King's death inspired him to localize a national event known as the Day of Silence.

"The essential message is that people will remain silent on that day to echo the silence that LGBTQ teens suffering from bullying at school are experiencing every day, their inability to communicate," he said.

The event he created on Facebook ended up spreading to Viewpoint School and El Camino High School in Woodland Hills.

“Even though I’m gay myself, I’m out and I’m confident, there are other people who aren’t like that,” he said. “It helped me see what it would feel like if I were, you know, even in a different environment and wasn’t able to be who I was.”

Lewis has continued working on Day of Silence and a slurs campaign since joining the Gay-Straight Alliance two years ago.
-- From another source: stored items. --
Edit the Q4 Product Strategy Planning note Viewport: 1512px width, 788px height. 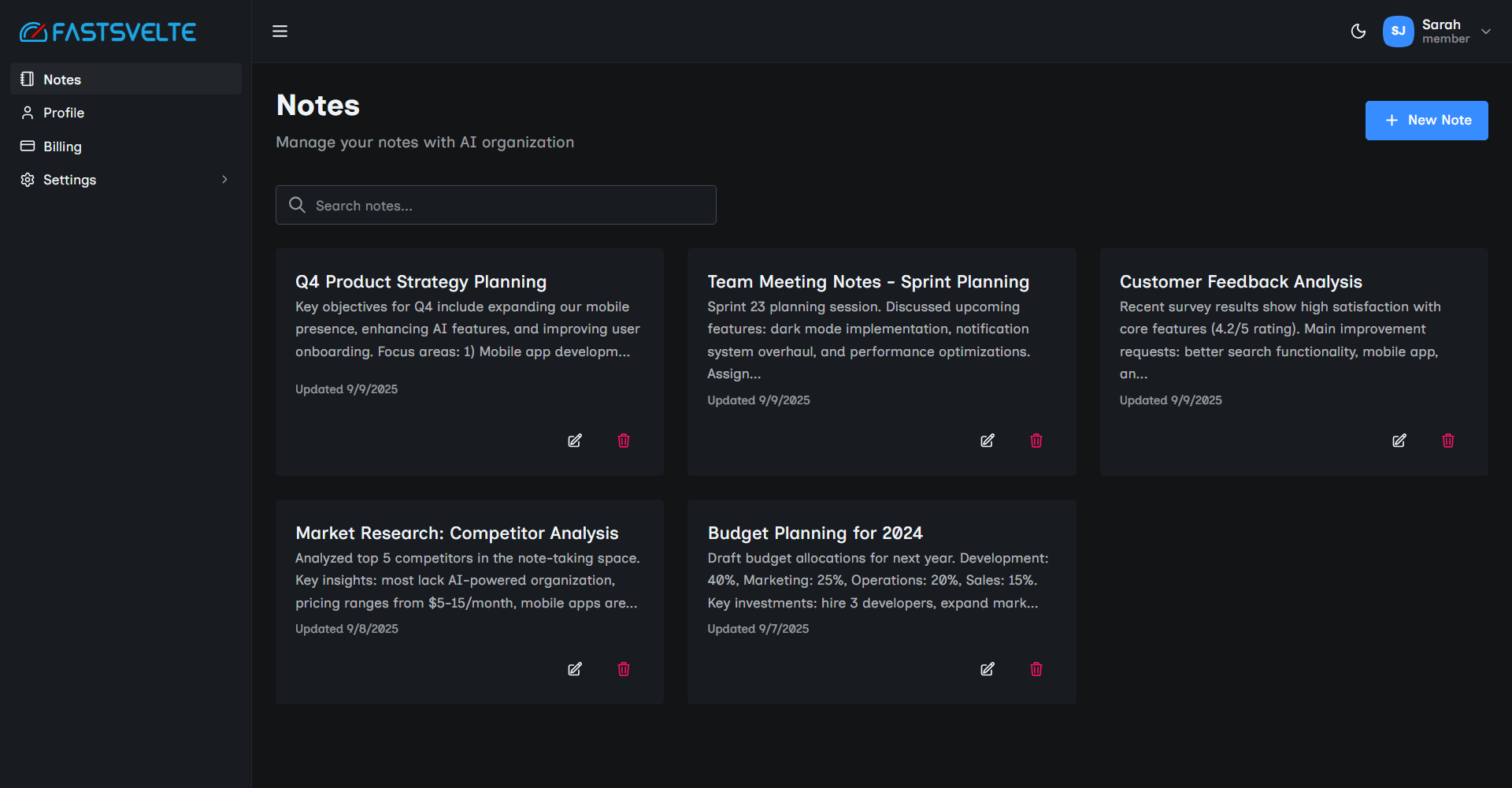point(575,440)

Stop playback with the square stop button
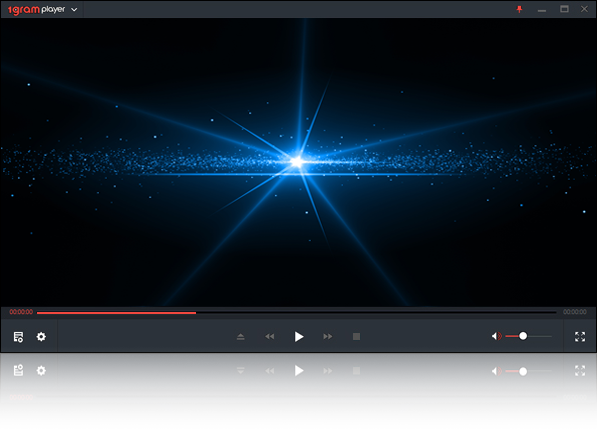click(x=356, y=337)
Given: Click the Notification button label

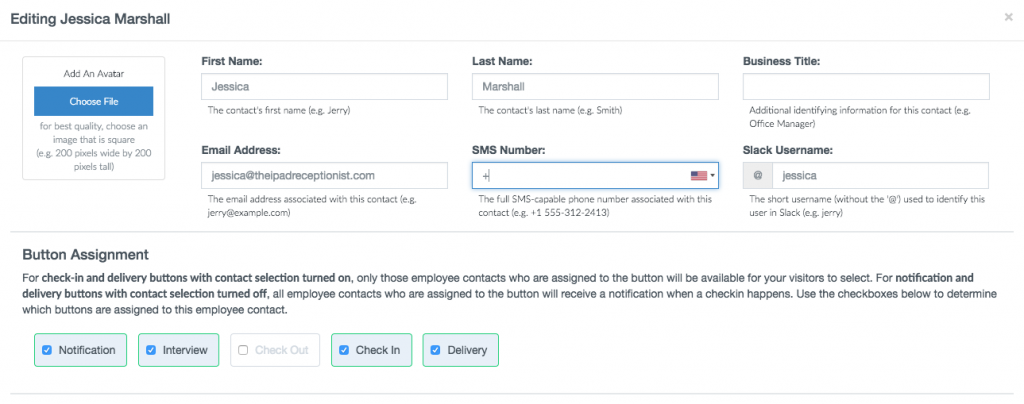Looking at the screenshot, I should pos(87,350).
A letter he wrote regarding the use of offensive words and phrases such as "faggot," "dyke" and "that's so gay" ended up being read by Associated Student Body members to every class.

“I think that Calabasas in and of itself is pretty accepting, but then again I’m in like this music and theater-kid world . . . maybe my view of what’s going on at school is slightly obscured," he said. "Typical of any high school, I think there is an issue because I still hear kids call each other faggots when I’m walking through the hallways."

So when it was announced that there would be a student production of The Laramie Project at Calabasas High last fall, Lewis jumped at the opportunity to audition for a role despite having no previous acting experience.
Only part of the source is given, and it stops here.